● Description of the task: Show each line of the records in which the word "beside" occurs.

● Data supplied:
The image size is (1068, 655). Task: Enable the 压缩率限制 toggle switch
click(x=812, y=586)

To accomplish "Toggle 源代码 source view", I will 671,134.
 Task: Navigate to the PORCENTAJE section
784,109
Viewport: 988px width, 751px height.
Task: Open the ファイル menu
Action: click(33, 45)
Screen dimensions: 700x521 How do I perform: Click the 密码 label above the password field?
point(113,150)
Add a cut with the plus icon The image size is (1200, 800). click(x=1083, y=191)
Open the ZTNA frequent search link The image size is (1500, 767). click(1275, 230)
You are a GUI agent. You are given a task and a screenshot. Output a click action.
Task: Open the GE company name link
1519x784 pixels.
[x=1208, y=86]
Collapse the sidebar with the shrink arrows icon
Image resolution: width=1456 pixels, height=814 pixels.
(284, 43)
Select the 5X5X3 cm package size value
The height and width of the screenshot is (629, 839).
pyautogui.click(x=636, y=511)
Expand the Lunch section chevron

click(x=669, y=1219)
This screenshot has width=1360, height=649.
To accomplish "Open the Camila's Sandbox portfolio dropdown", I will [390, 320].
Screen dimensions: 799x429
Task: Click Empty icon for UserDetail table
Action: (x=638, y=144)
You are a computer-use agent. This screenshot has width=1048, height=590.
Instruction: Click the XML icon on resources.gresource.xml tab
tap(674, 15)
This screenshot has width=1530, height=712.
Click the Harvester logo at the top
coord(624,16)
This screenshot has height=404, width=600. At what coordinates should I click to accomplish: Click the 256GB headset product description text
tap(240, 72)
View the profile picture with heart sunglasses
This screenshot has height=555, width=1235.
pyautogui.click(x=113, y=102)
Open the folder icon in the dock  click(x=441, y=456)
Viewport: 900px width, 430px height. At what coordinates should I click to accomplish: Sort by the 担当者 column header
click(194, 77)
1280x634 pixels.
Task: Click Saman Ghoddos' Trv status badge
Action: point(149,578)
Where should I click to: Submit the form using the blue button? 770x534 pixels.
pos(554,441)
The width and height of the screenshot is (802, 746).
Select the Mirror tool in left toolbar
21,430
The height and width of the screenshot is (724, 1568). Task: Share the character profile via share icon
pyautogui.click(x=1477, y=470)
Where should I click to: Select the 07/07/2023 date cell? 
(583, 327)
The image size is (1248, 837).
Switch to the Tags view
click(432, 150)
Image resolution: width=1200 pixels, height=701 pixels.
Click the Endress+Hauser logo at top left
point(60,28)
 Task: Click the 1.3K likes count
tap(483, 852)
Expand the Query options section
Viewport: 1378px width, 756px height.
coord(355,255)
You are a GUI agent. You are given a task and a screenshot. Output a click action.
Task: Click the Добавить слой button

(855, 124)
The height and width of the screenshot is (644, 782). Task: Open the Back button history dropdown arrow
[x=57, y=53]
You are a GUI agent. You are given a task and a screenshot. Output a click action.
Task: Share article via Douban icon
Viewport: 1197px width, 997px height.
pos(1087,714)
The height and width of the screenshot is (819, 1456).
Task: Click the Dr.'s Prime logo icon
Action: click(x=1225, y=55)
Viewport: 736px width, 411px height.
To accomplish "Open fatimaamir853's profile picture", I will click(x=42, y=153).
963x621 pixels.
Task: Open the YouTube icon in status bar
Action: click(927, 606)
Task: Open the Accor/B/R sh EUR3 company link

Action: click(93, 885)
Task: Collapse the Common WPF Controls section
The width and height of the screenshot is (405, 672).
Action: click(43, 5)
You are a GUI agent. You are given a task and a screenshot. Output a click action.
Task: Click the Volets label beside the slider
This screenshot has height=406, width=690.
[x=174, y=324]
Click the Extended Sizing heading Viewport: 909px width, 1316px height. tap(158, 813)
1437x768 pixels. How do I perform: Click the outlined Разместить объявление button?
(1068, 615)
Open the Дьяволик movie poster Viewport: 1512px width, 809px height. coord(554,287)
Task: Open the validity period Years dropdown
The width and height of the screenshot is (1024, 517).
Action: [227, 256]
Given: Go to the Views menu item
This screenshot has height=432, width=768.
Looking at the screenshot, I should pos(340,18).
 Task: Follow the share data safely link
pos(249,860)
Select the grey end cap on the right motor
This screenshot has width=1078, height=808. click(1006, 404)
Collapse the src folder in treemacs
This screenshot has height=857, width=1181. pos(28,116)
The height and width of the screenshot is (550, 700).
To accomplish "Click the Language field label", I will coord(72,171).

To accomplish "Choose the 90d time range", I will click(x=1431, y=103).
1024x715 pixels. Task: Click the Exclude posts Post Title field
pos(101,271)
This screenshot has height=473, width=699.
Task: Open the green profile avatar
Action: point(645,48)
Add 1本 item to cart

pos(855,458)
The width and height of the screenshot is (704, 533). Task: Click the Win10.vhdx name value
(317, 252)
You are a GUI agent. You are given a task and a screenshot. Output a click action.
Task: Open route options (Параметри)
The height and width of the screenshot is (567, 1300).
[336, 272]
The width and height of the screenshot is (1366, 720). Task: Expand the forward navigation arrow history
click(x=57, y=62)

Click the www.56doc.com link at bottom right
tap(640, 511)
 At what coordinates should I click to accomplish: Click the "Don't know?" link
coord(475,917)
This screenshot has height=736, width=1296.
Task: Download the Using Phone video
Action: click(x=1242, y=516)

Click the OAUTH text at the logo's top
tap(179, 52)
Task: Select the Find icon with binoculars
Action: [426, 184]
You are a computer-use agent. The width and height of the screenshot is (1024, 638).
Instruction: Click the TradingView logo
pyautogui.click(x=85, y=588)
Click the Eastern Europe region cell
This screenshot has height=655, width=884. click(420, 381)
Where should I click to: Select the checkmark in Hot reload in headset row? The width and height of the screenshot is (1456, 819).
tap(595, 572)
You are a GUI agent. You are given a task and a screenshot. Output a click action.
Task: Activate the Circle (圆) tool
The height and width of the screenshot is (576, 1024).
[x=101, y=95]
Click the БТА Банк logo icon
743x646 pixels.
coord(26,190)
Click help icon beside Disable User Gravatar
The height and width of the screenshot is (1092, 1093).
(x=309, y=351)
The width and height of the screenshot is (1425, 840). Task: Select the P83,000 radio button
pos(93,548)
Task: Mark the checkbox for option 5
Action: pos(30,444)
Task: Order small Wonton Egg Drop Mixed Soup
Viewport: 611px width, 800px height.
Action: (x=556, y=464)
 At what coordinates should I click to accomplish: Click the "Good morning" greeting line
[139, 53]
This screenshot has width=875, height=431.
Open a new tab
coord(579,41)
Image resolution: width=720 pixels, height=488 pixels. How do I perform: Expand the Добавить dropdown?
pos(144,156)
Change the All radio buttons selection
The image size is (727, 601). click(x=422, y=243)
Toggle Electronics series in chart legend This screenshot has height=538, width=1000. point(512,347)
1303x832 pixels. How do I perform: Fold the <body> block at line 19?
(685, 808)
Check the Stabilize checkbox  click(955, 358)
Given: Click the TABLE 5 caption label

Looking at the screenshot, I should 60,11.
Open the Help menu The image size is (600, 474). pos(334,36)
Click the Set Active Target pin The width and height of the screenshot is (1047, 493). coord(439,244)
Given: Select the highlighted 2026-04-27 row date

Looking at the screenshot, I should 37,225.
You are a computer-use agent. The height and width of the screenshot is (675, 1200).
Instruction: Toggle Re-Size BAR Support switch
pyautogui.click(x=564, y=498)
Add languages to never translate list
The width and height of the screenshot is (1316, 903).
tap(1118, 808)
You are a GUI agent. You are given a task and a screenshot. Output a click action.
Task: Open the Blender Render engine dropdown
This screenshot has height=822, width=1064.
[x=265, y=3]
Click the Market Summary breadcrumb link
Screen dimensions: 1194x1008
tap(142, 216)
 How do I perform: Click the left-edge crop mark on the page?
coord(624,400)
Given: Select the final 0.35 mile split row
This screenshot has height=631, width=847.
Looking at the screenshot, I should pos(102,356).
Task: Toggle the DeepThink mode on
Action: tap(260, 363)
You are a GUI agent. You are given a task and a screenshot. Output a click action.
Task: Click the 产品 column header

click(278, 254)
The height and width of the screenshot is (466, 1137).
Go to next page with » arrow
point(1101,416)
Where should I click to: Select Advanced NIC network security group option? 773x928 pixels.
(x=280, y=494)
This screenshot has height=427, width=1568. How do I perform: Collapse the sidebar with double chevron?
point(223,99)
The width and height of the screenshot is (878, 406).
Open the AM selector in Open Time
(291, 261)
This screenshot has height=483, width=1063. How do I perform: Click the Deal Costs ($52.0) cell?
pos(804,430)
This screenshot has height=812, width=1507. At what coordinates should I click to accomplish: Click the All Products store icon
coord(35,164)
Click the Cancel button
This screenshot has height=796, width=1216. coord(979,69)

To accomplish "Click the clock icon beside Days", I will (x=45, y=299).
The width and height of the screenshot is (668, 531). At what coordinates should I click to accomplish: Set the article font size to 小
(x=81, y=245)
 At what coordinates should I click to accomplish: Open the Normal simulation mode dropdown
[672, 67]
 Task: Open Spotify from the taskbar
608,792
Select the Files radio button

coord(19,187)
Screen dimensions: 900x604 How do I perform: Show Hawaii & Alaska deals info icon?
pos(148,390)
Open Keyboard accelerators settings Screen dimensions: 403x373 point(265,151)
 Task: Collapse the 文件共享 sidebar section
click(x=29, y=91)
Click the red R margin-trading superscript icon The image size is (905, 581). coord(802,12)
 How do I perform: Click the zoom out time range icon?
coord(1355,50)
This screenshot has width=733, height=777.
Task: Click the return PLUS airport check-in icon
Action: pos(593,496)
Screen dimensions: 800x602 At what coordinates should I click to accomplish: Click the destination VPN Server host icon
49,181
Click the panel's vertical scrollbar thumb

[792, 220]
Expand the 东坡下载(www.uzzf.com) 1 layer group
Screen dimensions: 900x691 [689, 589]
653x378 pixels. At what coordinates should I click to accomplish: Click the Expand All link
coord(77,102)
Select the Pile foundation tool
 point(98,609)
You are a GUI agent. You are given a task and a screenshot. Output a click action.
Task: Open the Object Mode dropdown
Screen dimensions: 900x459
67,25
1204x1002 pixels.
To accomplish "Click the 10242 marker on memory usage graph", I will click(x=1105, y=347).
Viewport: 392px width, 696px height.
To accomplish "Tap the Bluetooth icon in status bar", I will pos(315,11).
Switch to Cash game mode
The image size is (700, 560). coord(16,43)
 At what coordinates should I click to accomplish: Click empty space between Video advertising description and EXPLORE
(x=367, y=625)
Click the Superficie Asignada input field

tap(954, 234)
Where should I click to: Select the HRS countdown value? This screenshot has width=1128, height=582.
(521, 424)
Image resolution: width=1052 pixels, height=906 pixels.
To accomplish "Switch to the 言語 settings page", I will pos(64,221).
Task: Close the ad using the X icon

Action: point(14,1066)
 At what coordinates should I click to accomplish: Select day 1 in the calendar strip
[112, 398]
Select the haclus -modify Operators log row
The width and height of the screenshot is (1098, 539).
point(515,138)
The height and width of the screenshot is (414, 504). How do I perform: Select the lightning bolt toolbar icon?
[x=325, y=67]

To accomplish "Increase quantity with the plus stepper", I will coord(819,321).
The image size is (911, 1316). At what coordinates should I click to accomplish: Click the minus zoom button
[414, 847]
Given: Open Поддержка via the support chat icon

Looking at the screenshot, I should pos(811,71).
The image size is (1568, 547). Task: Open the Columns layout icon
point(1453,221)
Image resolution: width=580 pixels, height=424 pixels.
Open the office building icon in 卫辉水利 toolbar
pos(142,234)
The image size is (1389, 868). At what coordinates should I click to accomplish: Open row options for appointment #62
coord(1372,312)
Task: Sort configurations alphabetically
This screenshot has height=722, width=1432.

● Solved problem:
Task: Click the Volets label beside the slider
Click help icon beside Disable User Gravatar
To accomplish "Click the clock icon beside Days", I will (x=45, y=299).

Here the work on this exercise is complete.